Murder suspect: I shot victim - but in self-defense

Quick Facts: 

  • Murder suspect Dinh Bowman claims he killed Yancy Noll in self defense.
  • Said Noll threw wine bottle. Police found no evidence of that.
  • No witnesses back up road rage claim.
  • Jury shown video from Bowman's computer describing how to shoot through car window.
  • Noll was killed Aug. 31, 2012.

A man charged with a random shooting in Seattle admitted today that he shot the victim – but claimed it was self-defense.
 
Yancy Noll was killed as he was driving in North Seattle the evening of Aug. 31, 2012. The search for Noll's killer went on for weeks, until Bowman was arrested following a police stakeout.
 
The defense presented Bowman as a scared young man who was the victim of road rage, saying Noll targeted him with road rage after Bowman cut off his red Subaru on northbound Interstate 5.
 
"I felt it was this crazy bad dream and I was running from a monster," Bowman told the court Thursday.
 
Bowman said Noll threw a wine bottle that hit his head, and threw a water bottle that landed on Bowman's dashboard. Bowman said after the shooting he didn't think Noll was hit. He told the jury he didn't mean to kill him.
 
But police and prosecutors tell a very different story.
 
No witnesses ever came forward describing any road rage. Not after news reports showed Bowman's car fleeing the scene near the Maple Leaf Reservoir, nor in the weeks-long manhunt.
 
Prosecutors say Noll was driving near 15th Avenue Northeast and Northeast 75th Street when Bowman, a trained marksman who had researched how to kill and cover up his crime, shot Noll in the head five times.
 
Police evidence shows that back home, Bowman searched for how to delete his internet history and read a document titled, "How to Arrest Proof Yourself." They said he'd previously assembled documents showing how to kill someone in the exact way he killed Noll and had a video on his computer describing how to shoot through the passenger window of a car.
 
In court on Thursday, Bowman claimed he never watched it.
 
Bowman also claimed he threw away the wine bottle Noll allegedly hurled.
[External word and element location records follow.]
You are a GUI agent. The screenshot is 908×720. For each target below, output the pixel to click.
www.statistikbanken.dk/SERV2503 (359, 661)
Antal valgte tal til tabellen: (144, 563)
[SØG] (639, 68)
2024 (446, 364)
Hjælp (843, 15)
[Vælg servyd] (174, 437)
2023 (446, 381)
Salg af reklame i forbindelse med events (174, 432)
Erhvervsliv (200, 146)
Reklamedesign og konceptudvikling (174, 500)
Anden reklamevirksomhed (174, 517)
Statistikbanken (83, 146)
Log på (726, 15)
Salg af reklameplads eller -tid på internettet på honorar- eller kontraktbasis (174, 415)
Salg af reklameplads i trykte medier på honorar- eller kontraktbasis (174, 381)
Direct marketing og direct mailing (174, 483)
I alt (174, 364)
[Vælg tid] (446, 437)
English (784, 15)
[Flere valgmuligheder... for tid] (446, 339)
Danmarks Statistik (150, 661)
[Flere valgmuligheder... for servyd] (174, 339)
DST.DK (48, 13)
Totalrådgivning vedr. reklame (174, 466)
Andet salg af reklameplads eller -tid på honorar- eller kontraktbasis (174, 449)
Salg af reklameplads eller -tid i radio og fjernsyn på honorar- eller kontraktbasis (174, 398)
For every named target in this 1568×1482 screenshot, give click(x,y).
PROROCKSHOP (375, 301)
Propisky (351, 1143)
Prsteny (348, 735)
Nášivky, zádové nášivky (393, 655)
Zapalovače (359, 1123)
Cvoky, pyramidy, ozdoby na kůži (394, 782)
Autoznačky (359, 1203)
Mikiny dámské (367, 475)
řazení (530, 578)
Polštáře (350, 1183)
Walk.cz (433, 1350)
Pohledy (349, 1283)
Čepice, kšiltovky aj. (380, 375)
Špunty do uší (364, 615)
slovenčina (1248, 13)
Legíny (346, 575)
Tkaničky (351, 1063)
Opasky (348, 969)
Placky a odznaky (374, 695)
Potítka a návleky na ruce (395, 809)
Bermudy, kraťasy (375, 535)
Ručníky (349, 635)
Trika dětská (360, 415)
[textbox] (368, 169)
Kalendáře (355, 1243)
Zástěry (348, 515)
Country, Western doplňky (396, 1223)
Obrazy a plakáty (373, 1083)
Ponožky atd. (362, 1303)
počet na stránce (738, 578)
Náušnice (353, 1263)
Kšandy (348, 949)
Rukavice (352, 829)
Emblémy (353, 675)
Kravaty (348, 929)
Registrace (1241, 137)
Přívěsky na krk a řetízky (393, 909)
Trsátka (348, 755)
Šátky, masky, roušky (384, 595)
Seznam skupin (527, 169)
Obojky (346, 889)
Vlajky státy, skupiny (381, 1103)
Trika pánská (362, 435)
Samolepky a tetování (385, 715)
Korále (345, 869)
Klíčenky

Asked why he never called police, Bowman said he didn't think they'd believe him.
 
A police search showed Bowman did search for news coverage of the killing shortly after he shot Noll to death. And the night he killed him, Bowman and his wife went to Red Robin.
 
Parts of the gun he used were hidden in separate places – an attempt to hide his crime, according to the prosecutors, or the act of a scared young man, according to Bowman's defense.
 
The dent in Noll's car wasn't from road rage – it was there long before, his best friend testified.
 
Bowman talked to a friend who had a similar car about swapping vehicles of a while after the shooting. Bowman and his wife drove to Portland where they had the shattered window replaced, and the manager of a Lynnwood tire store testified it was odd that Bowman wanted new tires shortly after the shooting – and wanted to keep the old tires.
 
Bowman didn't want his information on the tire store invoice.
 
"Shooting Yancy Noll was like a movie," Senior Deputy Prosecuting Attorney Adrienne McCoy told the jury Thursday.
 
Noll's defense attorney said the prosecution is "desperate" with attempts to get additional files from Bowman's computer entered as evidence.
 
But King County Superior Court Judge Bruce Heller decided to allow more of Bowman's journals to be introduced now that Bowman claimed he killed Noll in self-defense.
 
The judge also allowed the prosecutor to show the jury how the massive amounts of information on Bowman's computer was organized.
 
The trial continues Monday morning, Dec. 8.